--- TEKS BACAAN ---

| 45 Views

Pembunuhan Sadis Buah Dari Sistem Kapitalisme Sekuler

Oleh : Dewi yuliani
Aktivis Dakwah Idiologis

Kediri, Jawa Timur – Pengadilan Negeri (PN) Kediri menjatuhkan vonis pidana penjara seumur hidup kepada Rohmad Tri Hartanto pada Selasa (09/09/2025). Ia terbukti bersalah melakukan tindak pidana pembunuhan berencana yang disertai dengan memutilasi korban lalu dimasukan ke dalam koper berwarna merah.

Menyatakan Terdakwa terbukti secara sah dan meyakinkan bersalah melakukan tindak pidana pembunuhan berencana dan menjatuhkan pidana kepada Terdakwa oleh karena itu dengan pidana penjara seumur hidup," ucap Ketua Majelis Khairul didampingi Hakim Anggota Novi Nuradhayanty dan Alfan Firdauzi Kurniawan di Ruang Sidang PN Kediri, Jl. Jaksa Agung Suprapto No.14, Mojoroto, Kota Kediri. Kronologis kasus ini bermula dari hubungan asmara antara Terdakwa dengan Korban Alm. Uswatun Hasanah yang dikenalnya pada tahun 2020. Mereka berpacaran hingga tahun 2025.

Sungguh miris jika kita membahas masalah remaja dan pemuda hari ini yang justru lebih dekat dengan aksi kekerasan, kriminal, senjata tajam, tawuran, pembunuhan, dan kejahatan lainnya. Generasi muda yang semestinya dikenal dengan usia emas malah terjerumus pada perbuatan mengerikan hingga menjadi pelaku kejahatan.

Berbagai upaya sudah dilakukan, tetapi selalu ada celah bagi kejahatan dengan beraneka cara dan bentuknya. Bagaimana agar generasi kita tidak terjerembap ke dalam lembah kenistaan yang lebih dalam? Sungguh ngeri membayangkan masa depan negara dengan kualitas generasi yang rendah seperti ini. Mau jadi apa negeri ini.

Betapa mirisnya Nyawa perempuan di Indonesia seolah tidak berharga. Hanya gegara asmara, ekonomi, atau utang piutang, nyawa dengan mudah melayang. Lebih miris lagi, pembunuhnya tidak puas hanya membunuh, tetapi tega memutilasi dengan sadis.

Penerapan Sistem Sekuler
Pembunuhan sadis yang dilakukan oleh para pelaku sesungguhnya menggambarkan rusaknya pemikiran yang ada pada diri pelaku. Pemikiran rusak itu merupakan buah dari penerapan sekularisme yang telah merusak masyarakat.

--- DATA TERSIMPAN ---

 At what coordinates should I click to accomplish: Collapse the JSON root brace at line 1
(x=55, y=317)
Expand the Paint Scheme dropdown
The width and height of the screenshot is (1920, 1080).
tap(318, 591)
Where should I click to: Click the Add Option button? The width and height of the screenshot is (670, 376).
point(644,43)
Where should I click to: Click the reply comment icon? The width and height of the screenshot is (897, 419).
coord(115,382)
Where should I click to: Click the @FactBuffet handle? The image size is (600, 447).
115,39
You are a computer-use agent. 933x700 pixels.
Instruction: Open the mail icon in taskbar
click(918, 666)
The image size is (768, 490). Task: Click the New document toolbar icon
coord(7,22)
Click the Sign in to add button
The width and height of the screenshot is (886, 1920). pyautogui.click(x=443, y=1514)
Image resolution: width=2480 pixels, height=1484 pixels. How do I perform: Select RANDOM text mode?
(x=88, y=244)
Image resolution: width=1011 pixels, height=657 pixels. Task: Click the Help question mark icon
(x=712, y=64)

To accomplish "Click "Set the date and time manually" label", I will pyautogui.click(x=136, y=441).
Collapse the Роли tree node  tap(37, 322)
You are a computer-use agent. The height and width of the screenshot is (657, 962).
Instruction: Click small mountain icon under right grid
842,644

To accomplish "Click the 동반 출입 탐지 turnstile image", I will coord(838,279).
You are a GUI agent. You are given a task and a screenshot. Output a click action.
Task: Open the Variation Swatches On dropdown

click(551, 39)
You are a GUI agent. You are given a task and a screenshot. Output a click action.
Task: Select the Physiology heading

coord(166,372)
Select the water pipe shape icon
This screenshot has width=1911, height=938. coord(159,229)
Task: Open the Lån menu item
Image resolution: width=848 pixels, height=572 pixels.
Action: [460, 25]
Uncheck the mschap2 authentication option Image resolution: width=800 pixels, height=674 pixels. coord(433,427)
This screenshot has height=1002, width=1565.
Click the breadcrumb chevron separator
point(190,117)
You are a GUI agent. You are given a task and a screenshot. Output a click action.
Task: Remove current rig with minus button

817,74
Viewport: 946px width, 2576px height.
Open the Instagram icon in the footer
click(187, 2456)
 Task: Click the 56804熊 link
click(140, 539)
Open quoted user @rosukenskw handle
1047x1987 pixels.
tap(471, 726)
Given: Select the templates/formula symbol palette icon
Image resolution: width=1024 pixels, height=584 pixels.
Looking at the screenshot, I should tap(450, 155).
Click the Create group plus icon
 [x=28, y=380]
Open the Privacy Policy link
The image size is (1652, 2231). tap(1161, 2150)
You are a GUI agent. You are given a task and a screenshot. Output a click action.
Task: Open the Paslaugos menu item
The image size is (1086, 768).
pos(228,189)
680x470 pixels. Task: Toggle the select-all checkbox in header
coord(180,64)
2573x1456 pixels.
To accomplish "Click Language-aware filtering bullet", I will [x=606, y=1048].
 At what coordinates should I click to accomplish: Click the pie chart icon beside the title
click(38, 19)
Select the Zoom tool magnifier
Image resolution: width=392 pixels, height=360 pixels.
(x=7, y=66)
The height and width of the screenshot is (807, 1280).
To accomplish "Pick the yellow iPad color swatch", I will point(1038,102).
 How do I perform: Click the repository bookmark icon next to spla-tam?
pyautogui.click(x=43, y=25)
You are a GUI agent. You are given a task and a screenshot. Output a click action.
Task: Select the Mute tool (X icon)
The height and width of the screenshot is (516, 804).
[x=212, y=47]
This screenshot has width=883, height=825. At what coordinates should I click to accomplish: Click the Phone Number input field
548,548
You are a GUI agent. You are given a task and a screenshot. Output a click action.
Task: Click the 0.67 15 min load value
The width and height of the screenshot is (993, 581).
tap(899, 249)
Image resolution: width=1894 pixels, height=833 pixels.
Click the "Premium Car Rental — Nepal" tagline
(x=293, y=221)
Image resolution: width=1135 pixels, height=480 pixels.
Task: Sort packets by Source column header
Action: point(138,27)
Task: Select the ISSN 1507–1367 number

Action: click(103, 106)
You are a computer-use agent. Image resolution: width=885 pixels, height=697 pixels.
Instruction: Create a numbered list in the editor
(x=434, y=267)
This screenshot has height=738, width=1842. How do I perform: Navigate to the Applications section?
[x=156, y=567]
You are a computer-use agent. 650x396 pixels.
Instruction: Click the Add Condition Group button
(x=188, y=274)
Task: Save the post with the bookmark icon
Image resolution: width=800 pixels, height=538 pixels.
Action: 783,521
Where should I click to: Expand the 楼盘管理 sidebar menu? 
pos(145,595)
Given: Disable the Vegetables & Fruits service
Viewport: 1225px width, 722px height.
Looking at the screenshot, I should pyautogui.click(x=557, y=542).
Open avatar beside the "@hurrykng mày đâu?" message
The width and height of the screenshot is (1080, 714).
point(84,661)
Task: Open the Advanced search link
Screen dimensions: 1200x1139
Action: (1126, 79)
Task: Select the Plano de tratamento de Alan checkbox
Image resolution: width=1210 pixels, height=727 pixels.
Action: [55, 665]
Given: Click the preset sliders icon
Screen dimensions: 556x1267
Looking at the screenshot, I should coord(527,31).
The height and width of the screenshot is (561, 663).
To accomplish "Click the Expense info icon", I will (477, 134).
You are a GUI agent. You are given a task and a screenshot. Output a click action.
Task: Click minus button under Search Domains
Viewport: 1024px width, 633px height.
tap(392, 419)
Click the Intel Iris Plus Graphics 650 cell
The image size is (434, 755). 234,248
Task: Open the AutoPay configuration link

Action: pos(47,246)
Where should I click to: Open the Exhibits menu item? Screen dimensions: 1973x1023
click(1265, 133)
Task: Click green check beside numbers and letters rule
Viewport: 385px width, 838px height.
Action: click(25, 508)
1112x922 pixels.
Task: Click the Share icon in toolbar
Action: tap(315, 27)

---

- _PETUNJUK_: Lanjutkan teks bacaan tentang pembunuhan sadis dan sekularisme, dimulai setelah kalimat terakhir yang tercantum. Data tersebut tidak berperan dalam latihan ini.

- _CONTOH PENYELESAIAN_:
Rusaknya masyarakat ditengarai merupakan akibat dari, pertama, tercerabutnya nilai-nilai agama (Islam) dalam diri individu masyarakat sehingga perbuatannya memperturutkan hawa nafsu. Tidak ada kontrol individu agar selalu dalam koridor perilaku manusia yang mulia. Kepuasan individu menjadi tujuan, tanpa peduli nilai kemanusiaan. Saat menemukan realitas yang tidak sesuai kehendaknya, ia bisa melampiaskan kemarahan dengan membunuh, memutilasi, bahkan tindakan sadis lainnya.

Kedua, pendidikan sekuler yang diterapkan negara telah memisahkan agama dari kehidupan sehingga melahirkan generasi rapuh tanpa adab. Ketiga, prinsip kebebasan yang dijamin oleh negara menjadikan orang bebas berbuat, bebas memiliki, bebas beragama, dan bebas berpendapat. Dari beberapa indikasi di atas, diketahui bahwa sekularisme telah menghancurkan sendi-sendi kehidupan manusia dan meletakkan manusia pada derajat yang lebih rendah dari hewan.

Klaim pegiat gender yang menyatakan bahwa pembunuhan sadis itu sebagai femisida sehingga harus mendapatkan hukuman yang lebih berat, juga tidak menemukan faktanya. Klaim itu sekadar persepsi berdasarkan paradigma berpikir gender. Klaim itu sama saja dengan menghukumi sesuatu yang ada di benak seseorang ketika membunuh, bukan menghukumi perbuatan membunuhnya. Persepsi semacam itu muncul ketika akal menjadi standar dalam menghukumi perbuatan.

Setiap orang pasti akan menetapkan sesuatu yang menurutnya baik. Namun, dengan akalnya yang terbatas, manusia tidak akan mampu memikirkan apa yang terbaik untuk dirinya, apalagi terbaik untuk orang lain. Alhasil, saat manusia membuat hukum, hanya akan menguntungkan dirinya, keluarganya, kelompoknya, komunitasnya, ataupun gendernya.

Akibat sekularisme, hukum syariat yang memberikan jaminan perlindungan kepada perempuan, jadi tidak bisa diterapkan, baik di ranah domestik maupun publik. Sekularisme malah memberikan kebebasan kepada perempuan untuk melakukan apa pun yang tidak jarang justru memicu pertengkaran dalam keluarga yang berakhir dengan pembunuhan.

Dalam negara sekuler, regulasi yang ada tidak berfungsi efektif, baik karena tidak berefek jera maupun tidak menyelesaikan masalah. Misalnya saja, hukuman mati bagi pelaku pembunuhan yang akan memberikan efek jera bagi pelakunya, justru dianggap bertentangan dengan HAM.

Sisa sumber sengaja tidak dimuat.